Student loan forgiveness would help everyone, but it wouldn’t help everyone equally. Everyone would benefit a lot, and the people who still owe money would benefit somewhat more than the people who paid off their debts.

Let’s call the people who paid off their debts Vladimir, and the people who still owe are Ivan.

Just to be clear: student loan forgiveness means that Vladimir and Ivan would get all the benefits that the US as a whole would get from the program. Ivan would get the additional benefit of not having to pay back as much money. So, Ivan would benefit more.

“Vladimir’s Choice” is a Russian folk tale that is used by cognitive pscyhologists to explain why people will often choose not to benefit just in order to make sure an out-group doesn’t also benefit. Vladimir, an impoverished peasant, was one day visited by God, who said, “Vladimir, I will give you anything you want.” While Vladimir was thinking about what he wanted, God said, “But there is one condition. Whatever I give you, I will give twice that to Ivan.” Vladimir thought about it for a while, and then said, “Gouge out one of my eyes.”

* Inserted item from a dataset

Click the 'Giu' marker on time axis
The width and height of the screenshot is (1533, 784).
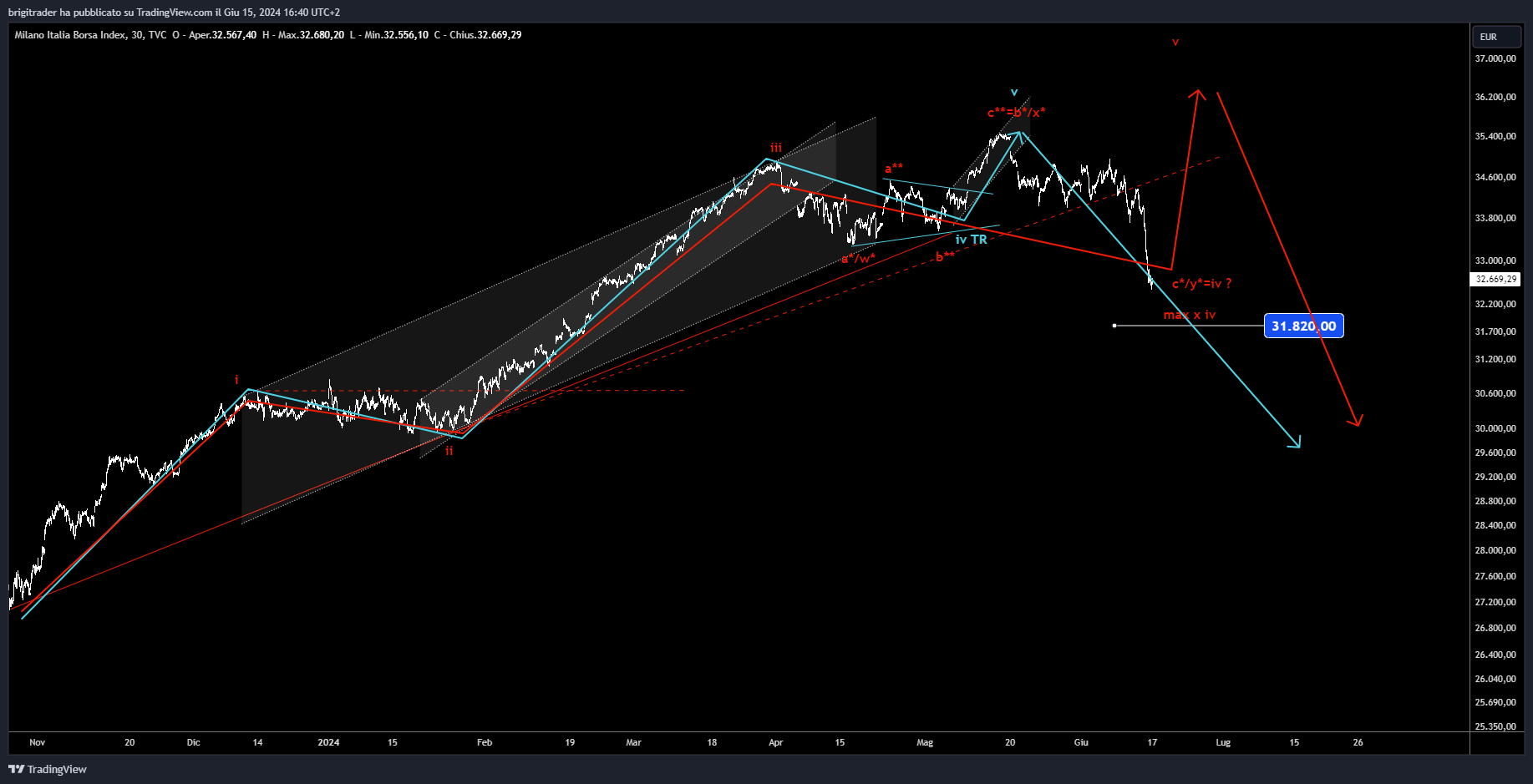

There is a classic experiment along these lines. People are broken into two groups, and one group (Vladimir) is given the option of getting ten dollars, in which case five dollars will be given to the other group (Ivan), or getting twenty dollars, in which case fifteen dollars will be given to Ivan.

It’s astonishing the number of people who choose the first option—Vladimir’s Choice. The book Dying of Whiteness has a chapter about people who would materially benefit if Medicaid were expanded to their state (by which I mean they would live longer) but they would rather suffer than allow those same benefits to go to minorities.

There are, I think, some really good objections to student loan forgiveness in terms of disproportionate benefit (some of which are mentioned here and here). These objectons have to do with such a transfer of wealth benefitting people who are already reasonably well off (I think they’re reasonable, and imply some methods of forgiveness are better than others, not that the whole idea is bad). But that isn’t the kind of objection I hear most often—the one I hear is Vladimir’s Choice.